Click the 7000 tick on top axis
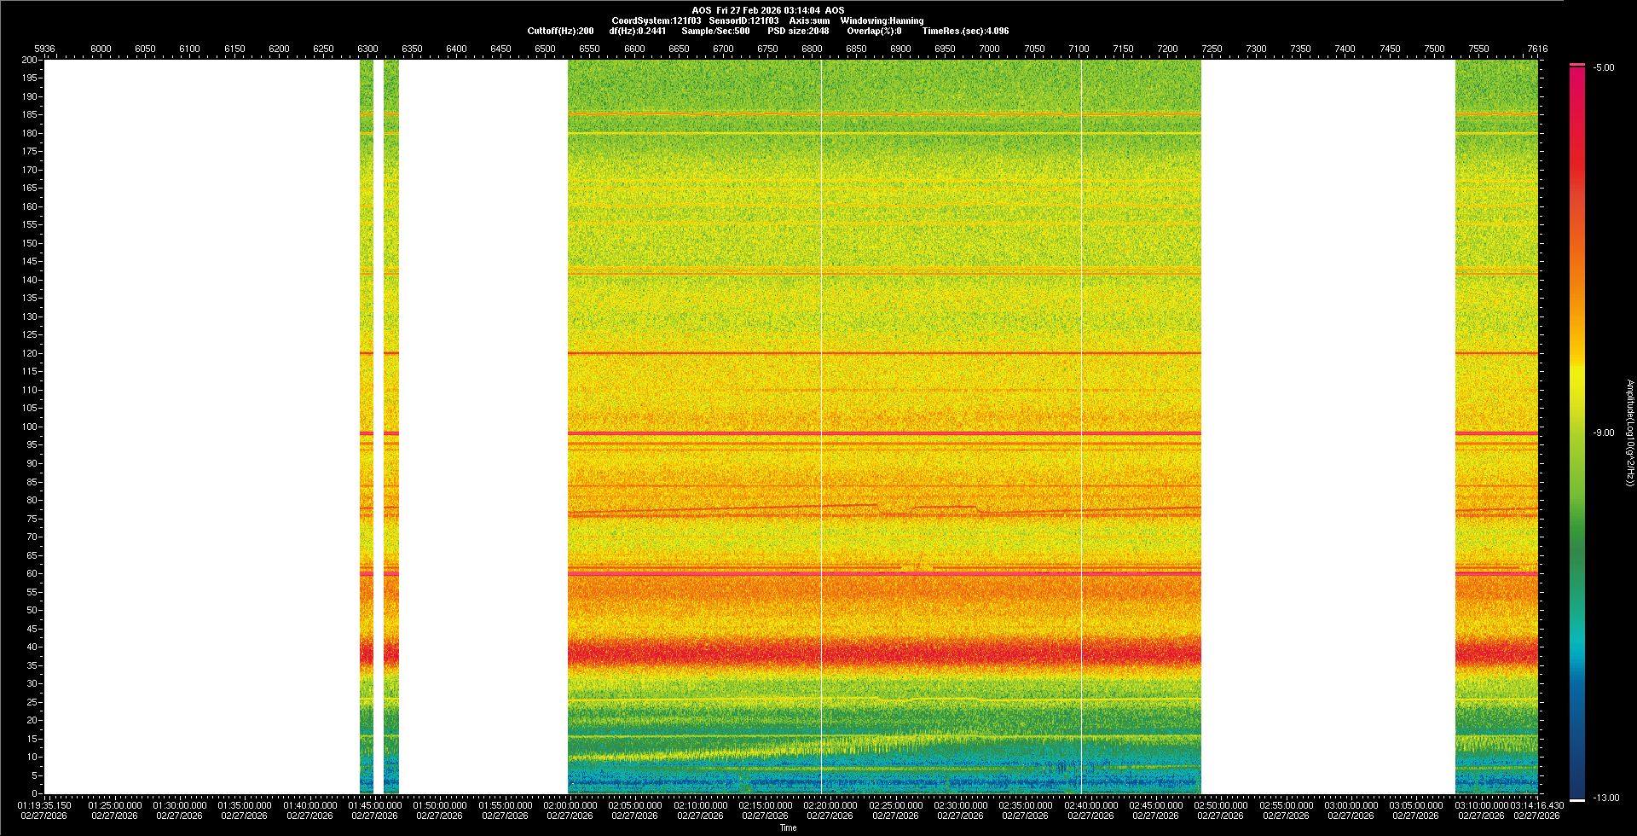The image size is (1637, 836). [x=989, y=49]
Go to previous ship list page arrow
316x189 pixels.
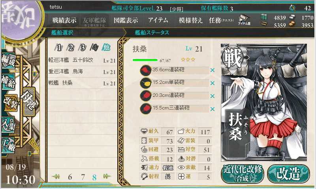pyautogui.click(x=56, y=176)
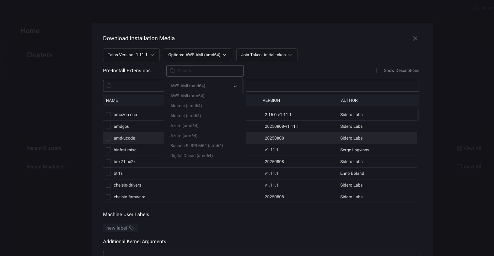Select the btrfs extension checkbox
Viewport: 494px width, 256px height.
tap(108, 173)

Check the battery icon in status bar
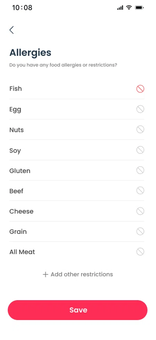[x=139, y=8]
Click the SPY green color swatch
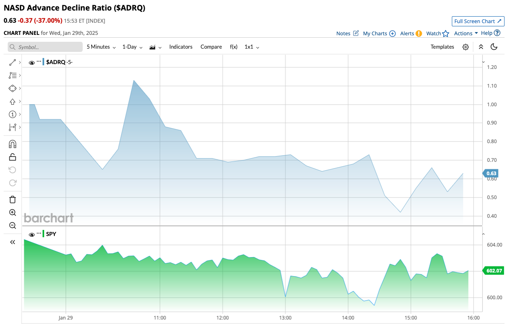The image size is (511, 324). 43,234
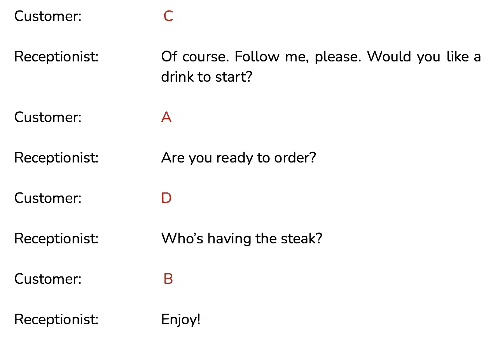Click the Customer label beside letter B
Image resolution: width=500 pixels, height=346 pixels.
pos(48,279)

◆ ◆ ◆

• **TASK STATEMENT**: Print the whole listing exactly. No pictures belong in the copy.

• **REPLY**:
Click the 7000 tick on top axis
The image size is (1637, 836). [x=989, y=49]
Go to previous ship list page arrow
316x189 pixels.
pyautogui.click(x=56, y=176)
Select the btrfs extension checkbox
Viewport: 494px width, 256px height.
tap(108, 173)

Check the battery icon in status bar
[x=139, y=8]
Click the SPY green color swatch
The image size is (511, 324). 43,234
Click the Customer label beside letter B
Image resolution: width=500 pixels, height=346 pixels.
pos(48,279)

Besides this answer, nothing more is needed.